RDC : L’Assemblée nationale examine la nouvelle loi sur le référendum pour « combler un vide juridique »
Les députés nationaux vont examiner ce jeudi 30 mars 2026 la proposition de loi fixant les conditions d’organisation du référendum en République démocratique du Congo. Porté par le député Paul-Gaspard Ngondankoy, ce texte vise à moderniser un cadre légal jugé obsolète.
Déposée le 14 décembre 2024, cette initiative législative part d’un constat simple : alors que les élections sont strictement encadrées, le référendum, lui, repose sur des textes datant d’une autre époque.
L’objectif de l’élu de Yahuma dans la Tshopo, est donc d’adapter la législation aux réalités de la Constitution actuelle.
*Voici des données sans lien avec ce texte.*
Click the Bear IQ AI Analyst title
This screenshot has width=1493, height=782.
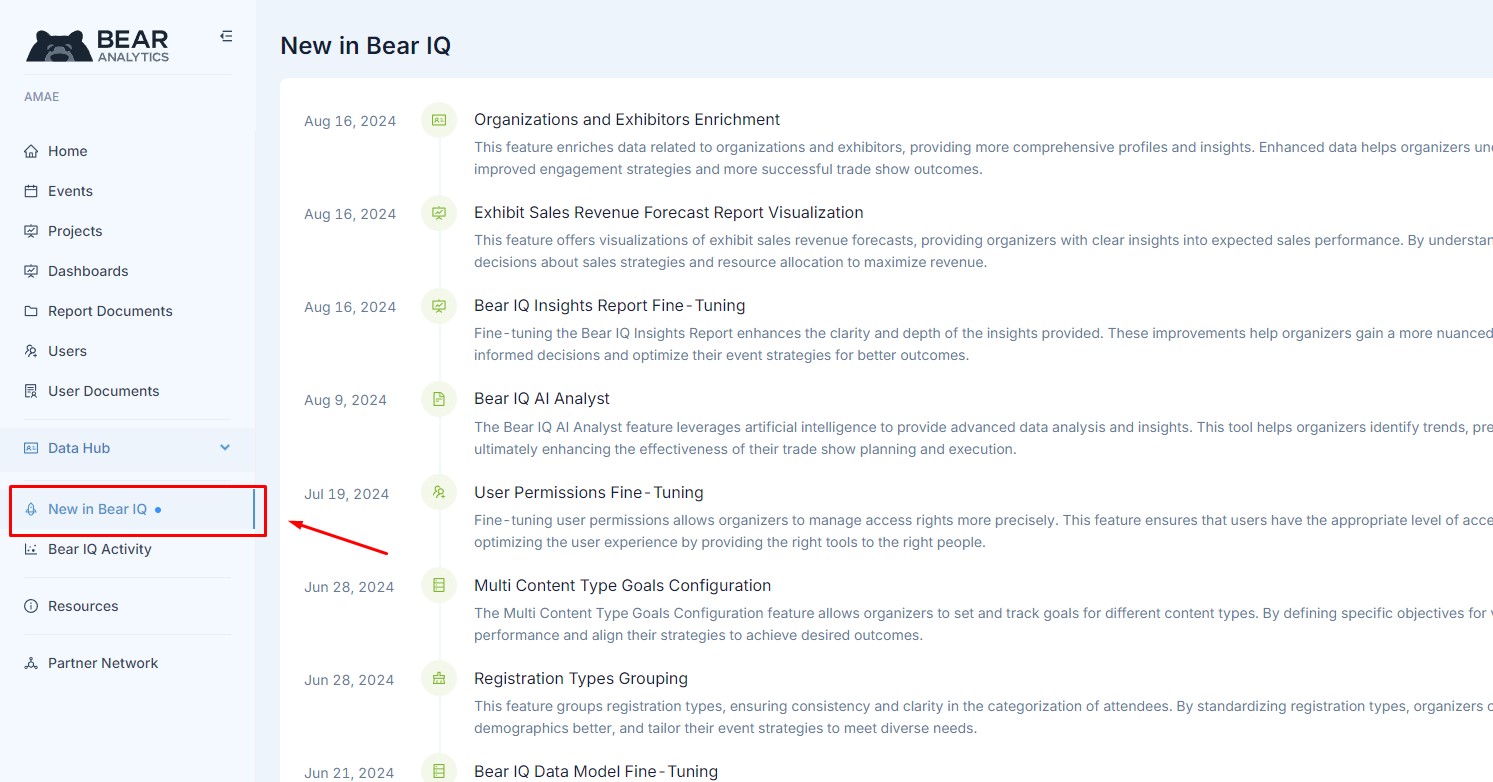541,398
Dans son exposé des motifs, Paul-Gaspard Ngondankoy s’appuie sur l’article 5 de la Constitution, qui dispose que « la souveraineté nationale appartient au peuple ».
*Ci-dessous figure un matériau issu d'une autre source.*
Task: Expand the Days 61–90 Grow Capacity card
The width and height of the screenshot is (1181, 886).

Pour l’auteur, il est impératif que cette souveraineté puisse s’exercer pleinement, non seulement par les élections, mais aussi directement par référendum.
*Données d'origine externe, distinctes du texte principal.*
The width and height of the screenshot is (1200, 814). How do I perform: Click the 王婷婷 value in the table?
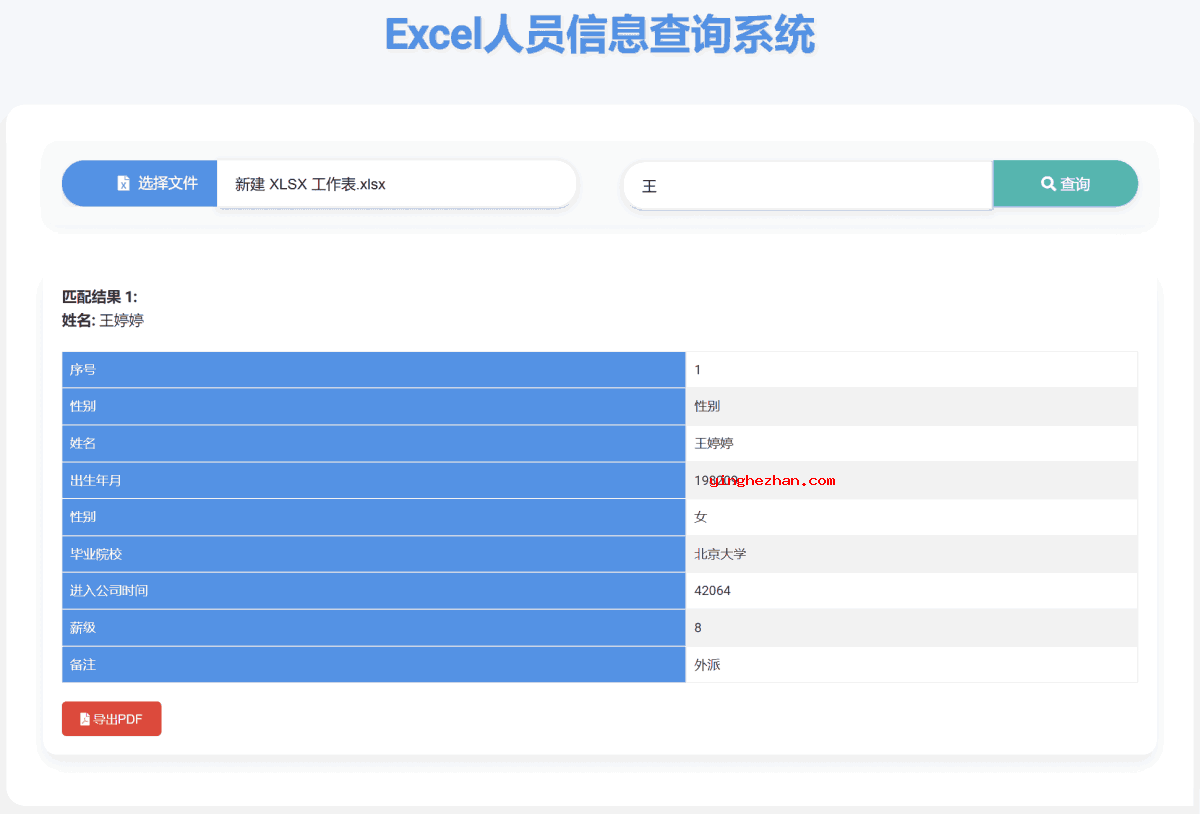(x=714, y=443)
Le député rappelle d’ailleurs le poids historique de ce droit, durement recouvré après l’indépendance de 1960 et les années de confiscation du pouvoir sous le régime du parti-État.
Le principal argument de cette réforme est l’inadaptation de l’arsenal juridique actuel. Jusqu’ici, le référendum reste régi par la loi du 2 juin 2005. Or, ce texte avait été conçu dans un contexte très spécifique de transition politique, avec pour unique but de permettre l’adoption de la Constitution de 2006.
Vingt ans plus tard, Paul-Gaspard Ngondankoy estime qu’il est temps de doter la RDC d’une loi pérenne et conforme aux exigences démocratiques modernes, afin que le recours à la consultation populaire ne soit plus entravé par des incertitudes juridiques.
L’examen de ce texte ce jeudi marque donc une étape clé dans l’évolution de l’architecture législative du pays.